- Signature date: 28 December 1878
- Subject: On Socialism
- Number: 2 of 85 of the pontificate
- Text: In Latin; In English;

= Quod apostolici muneris =

Papal encyclical by Pope Leo XIII

Quod apostolici muneris is the second encyclical of Pope Leo XIII. It was published on 28 December 1878.

== Contents ==

The encyclical opposes "socialism, communism and nihilism", regarded as three aspects of a single ideology that is opposed to moral values, natural institutions and the principles of authority and property. This is contrasted with the Church's own social theory which respects social distinctions while stressing the importance of helping the poor. This was not a new battle for the Pope.  He was continuing the war which had been waged for years against these enemies of the Catholic Faith beginning with Pope Clement XII (1730-1740).

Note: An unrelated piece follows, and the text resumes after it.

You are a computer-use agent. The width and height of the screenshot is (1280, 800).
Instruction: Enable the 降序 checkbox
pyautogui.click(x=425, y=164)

The form of socialism that the encyclical opposes is one whose proponents "strive to seize and hold in common whatever has been acquired either by title of lawful inheritance, or by labour of brain and hands, or by thrift in one's mode of life". To this is opposed the Church's teaching that "the right of property and of ownership, which springs from nature itself, must not be touched and stands inviolate. For she knows that stealing and robbery were forbidden in so special a manner by God, the Author and Defender of right, that He would not allow man even to desire what belonged to another, and that thieves and despoilers, no less than adulterers and idolaters, are shut out from the Kingdom of Heaven".

In “Quod Apostolici Muneris”, Leo condemned the Socialists' attack on marriage and property, two topics he will devote entire encyclicals to later in his pontificate (Arcanum in 1880 and Rerum novarum in 1891).